En tout état de cause
Condamner les sociétés ELITE INSURANCE COMPANY et BOUDON BAUBET, in solidum, sur le fondement des disposions de l'article 700 du code de procédure civile, à payer et porter à chacun des demandeurs la somme de 15.000,00 € sur le fondement de l'article 700 du code de procédure civile.

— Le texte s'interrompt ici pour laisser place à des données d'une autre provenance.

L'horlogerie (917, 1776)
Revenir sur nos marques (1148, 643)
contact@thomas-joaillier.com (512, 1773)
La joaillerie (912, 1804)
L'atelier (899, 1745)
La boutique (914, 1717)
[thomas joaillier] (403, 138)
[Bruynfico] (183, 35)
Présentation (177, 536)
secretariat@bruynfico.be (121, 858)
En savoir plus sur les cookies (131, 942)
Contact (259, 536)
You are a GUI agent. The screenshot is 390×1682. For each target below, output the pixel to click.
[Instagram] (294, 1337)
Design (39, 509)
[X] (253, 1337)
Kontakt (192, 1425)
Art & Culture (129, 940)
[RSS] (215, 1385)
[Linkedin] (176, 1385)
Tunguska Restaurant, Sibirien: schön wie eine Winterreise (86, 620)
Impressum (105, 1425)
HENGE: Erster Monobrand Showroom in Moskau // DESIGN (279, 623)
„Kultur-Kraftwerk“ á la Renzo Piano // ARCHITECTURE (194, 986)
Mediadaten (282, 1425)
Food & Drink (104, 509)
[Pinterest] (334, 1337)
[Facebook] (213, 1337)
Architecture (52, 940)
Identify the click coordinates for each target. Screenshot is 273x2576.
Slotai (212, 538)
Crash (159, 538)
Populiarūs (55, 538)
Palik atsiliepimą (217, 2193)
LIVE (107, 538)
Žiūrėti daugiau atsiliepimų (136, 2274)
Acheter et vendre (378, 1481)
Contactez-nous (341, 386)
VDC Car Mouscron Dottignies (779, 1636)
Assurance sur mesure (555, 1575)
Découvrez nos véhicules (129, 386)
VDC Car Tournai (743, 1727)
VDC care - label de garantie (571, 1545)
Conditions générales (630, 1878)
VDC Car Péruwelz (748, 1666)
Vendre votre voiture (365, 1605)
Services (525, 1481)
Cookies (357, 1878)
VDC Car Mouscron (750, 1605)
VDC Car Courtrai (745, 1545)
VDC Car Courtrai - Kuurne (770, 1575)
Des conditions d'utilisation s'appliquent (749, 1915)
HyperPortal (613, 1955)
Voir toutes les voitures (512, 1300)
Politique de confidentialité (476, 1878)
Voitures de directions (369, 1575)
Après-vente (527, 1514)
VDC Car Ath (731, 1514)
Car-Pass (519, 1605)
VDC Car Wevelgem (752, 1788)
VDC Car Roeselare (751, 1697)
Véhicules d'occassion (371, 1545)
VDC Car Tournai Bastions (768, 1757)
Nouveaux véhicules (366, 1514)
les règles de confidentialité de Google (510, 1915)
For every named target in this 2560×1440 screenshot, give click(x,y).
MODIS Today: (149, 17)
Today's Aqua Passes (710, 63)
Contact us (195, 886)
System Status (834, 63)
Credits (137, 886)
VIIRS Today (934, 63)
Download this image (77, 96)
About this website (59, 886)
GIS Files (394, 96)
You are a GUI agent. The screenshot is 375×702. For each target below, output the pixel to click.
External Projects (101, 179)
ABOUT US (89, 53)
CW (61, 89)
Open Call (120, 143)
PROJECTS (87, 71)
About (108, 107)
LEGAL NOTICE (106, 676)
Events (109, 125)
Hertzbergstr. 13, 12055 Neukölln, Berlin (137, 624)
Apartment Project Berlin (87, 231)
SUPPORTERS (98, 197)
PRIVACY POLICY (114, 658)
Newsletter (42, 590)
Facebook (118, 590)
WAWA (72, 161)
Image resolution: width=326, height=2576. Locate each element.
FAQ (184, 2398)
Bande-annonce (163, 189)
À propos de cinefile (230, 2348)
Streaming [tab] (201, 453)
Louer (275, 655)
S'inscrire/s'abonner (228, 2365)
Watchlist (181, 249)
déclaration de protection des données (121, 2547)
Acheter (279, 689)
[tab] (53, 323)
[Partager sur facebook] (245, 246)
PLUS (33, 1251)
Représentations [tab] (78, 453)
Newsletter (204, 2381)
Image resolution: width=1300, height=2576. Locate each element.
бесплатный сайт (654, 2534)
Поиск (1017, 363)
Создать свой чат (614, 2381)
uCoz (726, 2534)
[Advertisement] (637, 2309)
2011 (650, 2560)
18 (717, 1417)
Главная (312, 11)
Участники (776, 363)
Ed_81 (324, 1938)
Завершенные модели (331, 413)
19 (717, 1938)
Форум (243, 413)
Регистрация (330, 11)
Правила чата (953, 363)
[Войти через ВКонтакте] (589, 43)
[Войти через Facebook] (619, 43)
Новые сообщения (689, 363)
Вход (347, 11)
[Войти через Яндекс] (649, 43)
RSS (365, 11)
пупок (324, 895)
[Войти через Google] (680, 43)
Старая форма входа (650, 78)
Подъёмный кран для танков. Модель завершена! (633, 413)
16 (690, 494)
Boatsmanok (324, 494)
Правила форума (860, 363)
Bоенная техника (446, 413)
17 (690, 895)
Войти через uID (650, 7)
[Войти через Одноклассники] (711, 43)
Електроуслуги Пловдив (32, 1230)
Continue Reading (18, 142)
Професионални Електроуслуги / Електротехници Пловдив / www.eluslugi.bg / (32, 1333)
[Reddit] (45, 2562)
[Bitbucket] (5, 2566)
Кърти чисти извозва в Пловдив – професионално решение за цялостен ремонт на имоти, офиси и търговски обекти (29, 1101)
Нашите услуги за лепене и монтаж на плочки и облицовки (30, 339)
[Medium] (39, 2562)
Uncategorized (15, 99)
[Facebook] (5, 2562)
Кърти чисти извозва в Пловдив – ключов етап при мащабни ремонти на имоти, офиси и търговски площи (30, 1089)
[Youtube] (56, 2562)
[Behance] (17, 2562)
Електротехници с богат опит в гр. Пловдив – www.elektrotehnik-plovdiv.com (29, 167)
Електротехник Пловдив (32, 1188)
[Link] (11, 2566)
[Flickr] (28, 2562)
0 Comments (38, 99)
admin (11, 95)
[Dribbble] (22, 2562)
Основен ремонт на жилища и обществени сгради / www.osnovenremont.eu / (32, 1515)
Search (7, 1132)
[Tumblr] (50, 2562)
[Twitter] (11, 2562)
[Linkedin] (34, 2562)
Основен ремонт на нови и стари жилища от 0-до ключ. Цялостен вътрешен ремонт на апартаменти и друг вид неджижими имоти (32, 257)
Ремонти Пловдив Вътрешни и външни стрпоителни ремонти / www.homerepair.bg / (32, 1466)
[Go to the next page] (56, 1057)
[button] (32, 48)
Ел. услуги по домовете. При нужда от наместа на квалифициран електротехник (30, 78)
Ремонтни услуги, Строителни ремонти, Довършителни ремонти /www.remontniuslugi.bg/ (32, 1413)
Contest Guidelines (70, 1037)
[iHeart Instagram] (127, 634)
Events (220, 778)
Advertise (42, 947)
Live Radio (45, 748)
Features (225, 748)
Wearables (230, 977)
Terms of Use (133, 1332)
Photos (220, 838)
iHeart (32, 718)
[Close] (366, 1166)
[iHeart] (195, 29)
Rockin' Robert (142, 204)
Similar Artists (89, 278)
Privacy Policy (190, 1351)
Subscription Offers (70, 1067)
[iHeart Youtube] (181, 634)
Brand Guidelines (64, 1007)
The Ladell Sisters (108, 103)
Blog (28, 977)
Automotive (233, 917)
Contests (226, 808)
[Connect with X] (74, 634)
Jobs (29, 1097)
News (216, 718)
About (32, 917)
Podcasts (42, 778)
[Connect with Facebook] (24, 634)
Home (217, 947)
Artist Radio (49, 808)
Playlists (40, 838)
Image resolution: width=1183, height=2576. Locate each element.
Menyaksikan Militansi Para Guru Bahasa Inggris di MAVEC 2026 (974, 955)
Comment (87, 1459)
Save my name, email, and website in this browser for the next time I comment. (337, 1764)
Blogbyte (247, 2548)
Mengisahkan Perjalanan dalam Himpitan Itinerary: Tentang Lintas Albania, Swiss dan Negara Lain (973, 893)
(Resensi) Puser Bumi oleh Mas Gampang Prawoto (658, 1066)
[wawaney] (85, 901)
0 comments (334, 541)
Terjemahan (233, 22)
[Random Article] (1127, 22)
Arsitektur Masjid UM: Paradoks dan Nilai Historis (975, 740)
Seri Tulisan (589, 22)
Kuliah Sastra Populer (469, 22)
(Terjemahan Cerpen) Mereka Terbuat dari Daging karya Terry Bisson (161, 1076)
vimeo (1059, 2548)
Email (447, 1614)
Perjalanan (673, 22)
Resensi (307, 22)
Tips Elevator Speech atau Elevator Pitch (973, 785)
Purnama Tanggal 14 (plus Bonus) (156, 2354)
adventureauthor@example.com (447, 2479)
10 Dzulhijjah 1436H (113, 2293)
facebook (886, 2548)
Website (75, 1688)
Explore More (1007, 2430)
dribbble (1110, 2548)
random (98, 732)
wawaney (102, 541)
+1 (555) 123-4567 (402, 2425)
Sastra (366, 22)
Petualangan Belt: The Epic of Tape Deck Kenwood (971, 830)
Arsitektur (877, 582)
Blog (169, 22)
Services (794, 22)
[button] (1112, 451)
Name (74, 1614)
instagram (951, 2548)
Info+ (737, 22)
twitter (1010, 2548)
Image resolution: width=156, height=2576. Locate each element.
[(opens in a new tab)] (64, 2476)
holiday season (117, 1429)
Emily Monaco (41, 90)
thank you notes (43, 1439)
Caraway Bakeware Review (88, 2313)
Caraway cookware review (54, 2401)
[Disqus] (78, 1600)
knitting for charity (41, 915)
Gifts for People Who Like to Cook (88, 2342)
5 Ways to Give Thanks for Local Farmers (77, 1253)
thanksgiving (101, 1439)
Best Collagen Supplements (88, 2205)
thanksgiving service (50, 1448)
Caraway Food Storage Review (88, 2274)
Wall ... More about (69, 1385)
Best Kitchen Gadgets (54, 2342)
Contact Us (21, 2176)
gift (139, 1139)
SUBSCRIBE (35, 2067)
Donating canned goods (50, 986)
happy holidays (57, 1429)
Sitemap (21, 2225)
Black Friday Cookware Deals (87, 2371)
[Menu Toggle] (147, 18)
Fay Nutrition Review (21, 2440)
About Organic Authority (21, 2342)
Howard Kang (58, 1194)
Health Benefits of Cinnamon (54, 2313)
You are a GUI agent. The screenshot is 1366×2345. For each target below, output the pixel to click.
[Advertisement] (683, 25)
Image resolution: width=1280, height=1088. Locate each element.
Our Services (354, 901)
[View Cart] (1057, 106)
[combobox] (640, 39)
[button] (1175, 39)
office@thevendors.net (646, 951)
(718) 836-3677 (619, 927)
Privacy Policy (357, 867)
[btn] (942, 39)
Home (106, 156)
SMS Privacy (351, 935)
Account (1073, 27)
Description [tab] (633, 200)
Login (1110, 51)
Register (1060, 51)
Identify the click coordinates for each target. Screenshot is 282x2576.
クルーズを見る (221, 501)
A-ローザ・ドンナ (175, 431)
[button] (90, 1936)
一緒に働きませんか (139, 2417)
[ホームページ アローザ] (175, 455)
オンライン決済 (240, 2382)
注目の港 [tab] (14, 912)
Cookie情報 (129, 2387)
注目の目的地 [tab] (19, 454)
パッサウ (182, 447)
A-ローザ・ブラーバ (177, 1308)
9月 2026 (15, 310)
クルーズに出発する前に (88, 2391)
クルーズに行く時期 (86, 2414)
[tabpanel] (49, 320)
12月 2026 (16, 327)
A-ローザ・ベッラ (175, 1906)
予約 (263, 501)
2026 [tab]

Condamner les mêmes aux entiers dépens qui comprendront les frais d'expertise. »
***
Dans des conclusions nº 3 du 10 mai 2022 la compagnie d'assurances Elite insurance Company Limited demande à la cour de :
« Vu les articles L. 112-1, L. 112-6 et L. 113-1 du Code des assurances, ensemble les articles 1382 du Code civil dans sa rédaction applicable à la cause et 1240 dans sa rédaction actuellement applicable et 31, 32 et 122 du Code de procédure civile,
Vu la jurisprudence citée,
Confirmer le jugement entrepris en toutes ses dispositions, sauf en ce qu'il n'a pas fait droit à la demande en dommages-intérêts pour procédure abusive et aux frais irrépétibles d'Elite,
Partant, statuant à nouveau,
condamner les appelants in solidum à la somme de 10.000 euros pour procédure abusive ;
les condamner en outre in solidum à la somme de 75.000 euros au titre de l'article 700 du Code de procédure civile au titre de l'ensemble des prestations rendues nécessaires depuis l'examen initial du sinistre en janvier 2017 jusqu'à l'issue de la présente instance, ainsi qu'aux entiers dépens de première instance et d'appel, y compris ceux engagés dans le cadre de l'expertise et les frais de signification de l'arrêt à intervenir ;
rejeter toutes les demandes, fins et conclusions plus amples ou contraires des appelants, au besoin en leur opposant une fin de non-recevoir, y compris s'agissant de leur demande en inopposabilité des éléments contractuels, qui s'oppose au principe d'estoppel. »
***
Enfin, dans des écritures nº 7 du 16 juin 2022, la SARL BOUDON BAUBET demande pour sa part à la cour de :
« Vu les articles 1240 et suivants du Code civil (anciennement 1382 et suivants) ;
Vu les articles 1101 et suivants du Code civil ;
Vu les articles 1984 et suivants du Code Civil ;
Vu l'article 32 du CPC Vu le rapport d'expertise ;
Vu les pièces ;
IL EST DEMANDÉ À LA COUR DE :
Confirmer le jugement rendu par le Tribunal Judiciaire de CLERMONT-FERRAND en date du 23 novembre 2020,
Subsidiairement en cas d'infirmation,
- Déclarer la SCI Les Rosiers irrecevable à agir ;
- Déclarer Monsieur [L] irrecevable à agir ;
- Débouter l'ensemble des demandeurs de leurs demandes, fins et prétentions ;
- Condamner chacun des demandeurs à payer à la SARL BOUDON BAUBET la somme de 20.000 €au titre de l'article 700 du CPC ;
- Condamner les demandeurs aux entiers dépens, comprenant les frais et honoraires d'expertise, dont distraction au profit de Maître RAHON. »
***
La cour, pour un plus ample exposé des faits, de la procédure, des demandes et moyens des parties, fait ici expressément référence au jugement entrepris ainsi qu'aux dernières conclusions déposées, étant précisé que le litige se présente céans de la même manière qu'en première instance, sauf concernant la nullité de l'assignation qui n'est plus soutenue devant la cour.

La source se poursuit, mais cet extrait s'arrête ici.